Lowry’s contributions were modest, at least relatively. He started off with a pair of air balls and finally scored on a layup. He finished with 10 points on 4-of-13 shooting and just 2-of-11 from deep. But he led the East with eight assists and made good on his pre-game pledge to not take a charge.

“No I won’t. Don’t worry about that,” he had joked earlier in the weekend. “Take that prop bet out.”

And he dunked.

New York was the perfect place for the Toronto Raptors cornerstone to make his all-star debut – Lowry did it his way. And if what he did on the court Sunday didn’t come close to matching the on-court production with the Raptors the past two seasons that got him here, what he did during his three days in New York tell the story of why he did.

It seemed everywhere he went his son Karter and wife Ayahna were close at hand. He didn’t use his first all-star appearance as a chance to expand his horizons as much as he took the chance to share his new view with those closest to him.

More than his dunk, his highlight was sharing it with his ‘entourage’:

“Just being here with my family,” he said when asked for his favourite memory of the weekend. “Having my son here, sharing the moment.”

It’s not like Lowry started at the bottom, but it was never a given that he’d end up here, dropping into a Manhattan club Friday night with Drake, rubbing shoulders with Justin Bieber and Rihanna or making an appearance on the Tonight Show starring Jimmy Fallon.

Lowry has all kinds of attributes that don’t necessarily scream “all-star starter” even if they translate into winning basketball. In 2013-14, for example, he was second in the NBA in charges taken, dropping to the wood 31 times to draw a foul and force a turnover. This season he’s second again with 22 charges, trailing the Sacramento Kings’ DeMarcus Cousins by one.

And the dunking. Dunking is the lingua franca of all-star weekend but Lowry doesn’t do it. A story in the Wall Street Journal laid this out nicely, showing the that Lowry leads the NBA this season in points scored without dunking with 975. He led the league in that category last season as well. Before Sunday he said his last dunk was in 2009, or maybe 2008, he can’t be sure.

And the pre-ordained stardom? Lowry doesn’t have that either. Of the 10 starters introduced none had to wait – like Lowry did – until his ninth NBA season to make his first start.

He made it though. He’s already got ambitions of making his second all-star appearance next season when the 65th all-star game comes to Toronto where he’ll very likely play the role of host.
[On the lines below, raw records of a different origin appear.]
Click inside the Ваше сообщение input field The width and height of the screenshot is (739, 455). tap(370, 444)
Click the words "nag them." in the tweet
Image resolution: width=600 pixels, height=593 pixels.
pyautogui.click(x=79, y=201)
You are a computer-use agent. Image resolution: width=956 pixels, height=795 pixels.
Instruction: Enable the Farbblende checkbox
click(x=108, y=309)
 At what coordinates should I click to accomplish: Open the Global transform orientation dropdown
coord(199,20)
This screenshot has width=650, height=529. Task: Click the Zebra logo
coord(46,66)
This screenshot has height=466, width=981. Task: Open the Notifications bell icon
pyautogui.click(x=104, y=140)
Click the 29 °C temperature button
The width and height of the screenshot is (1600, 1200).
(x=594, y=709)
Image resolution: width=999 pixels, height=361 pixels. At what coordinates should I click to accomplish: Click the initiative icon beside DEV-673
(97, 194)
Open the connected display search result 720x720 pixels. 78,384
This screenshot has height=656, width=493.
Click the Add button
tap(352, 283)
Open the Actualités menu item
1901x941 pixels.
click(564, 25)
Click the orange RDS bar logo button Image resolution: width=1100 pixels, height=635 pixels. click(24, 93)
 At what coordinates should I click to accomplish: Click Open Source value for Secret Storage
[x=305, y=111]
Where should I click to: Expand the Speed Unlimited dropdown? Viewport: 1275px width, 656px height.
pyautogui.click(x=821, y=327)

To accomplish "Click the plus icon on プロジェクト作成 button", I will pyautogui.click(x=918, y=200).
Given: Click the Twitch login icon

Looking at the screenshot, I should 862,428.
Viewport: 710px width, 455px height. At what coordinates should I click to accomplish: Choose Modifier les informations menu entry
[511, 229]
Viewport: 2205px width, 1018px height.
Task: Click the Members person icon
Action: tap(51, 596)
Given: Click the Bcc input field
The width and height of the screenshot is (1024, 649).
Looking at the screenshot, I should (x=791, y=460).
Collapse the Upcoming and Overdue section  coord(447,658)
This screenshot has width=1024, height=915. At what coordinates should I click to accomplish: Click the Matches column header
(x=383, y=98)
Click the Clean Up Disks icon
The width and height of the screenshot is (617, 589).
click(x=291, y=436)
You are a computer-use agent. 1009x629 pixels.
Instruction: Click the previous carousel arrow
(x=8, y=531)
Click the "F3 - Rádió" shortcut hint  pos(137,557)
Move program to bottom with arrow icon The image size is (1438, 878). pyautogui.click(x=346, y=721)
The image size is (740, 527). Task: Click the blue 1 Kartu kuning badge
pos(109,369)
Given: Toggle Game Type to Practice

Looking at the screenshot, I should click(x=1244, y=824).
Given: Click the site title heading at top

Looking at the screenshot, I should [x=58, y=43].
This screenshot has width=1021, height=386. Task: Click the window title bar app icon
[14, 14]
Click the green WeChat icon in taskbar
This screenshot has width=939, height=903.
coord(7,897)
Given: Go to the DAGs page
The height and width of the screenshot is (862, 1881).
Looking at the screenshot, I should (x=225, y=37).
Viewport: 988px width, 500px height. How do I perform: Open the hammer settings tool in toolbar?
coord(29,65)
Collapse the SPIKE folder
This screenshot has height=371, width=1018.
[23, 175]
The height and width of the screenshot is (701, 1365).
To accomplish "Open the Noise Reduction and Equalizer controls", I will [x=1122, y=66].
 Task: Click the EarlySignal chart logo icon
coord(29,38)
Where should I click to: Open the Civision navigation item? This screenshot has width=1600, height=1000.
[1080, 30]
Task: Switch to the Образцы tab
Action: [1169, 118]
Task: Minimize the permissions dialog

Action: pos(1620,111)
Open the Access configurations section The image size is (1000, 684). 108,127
“I would love to host,” he said. “It would be fun. I know it can be a great time; it could be a show … the city is amazing, the fans are amazing, the culture is amazing. It will be an unbelievable time. Everyone is going to get up there and have fun.”

No one could have predicted that would be in his future – an aspiring two-time all-star with the Raptors and future host of all-star weekend.

But Lowry always believed bigger days lay ahead for him, even if early in his career he couldn’t see the path.

“Growing up. Just becoming more mature and more understanding of myself,” he said about how he made it happen. “And just working. Not settling for anything. Never being satisfied.”

Does he wish he made it here sooner?

“Who knows?” he says. “But it definitely makes you appreciate it.”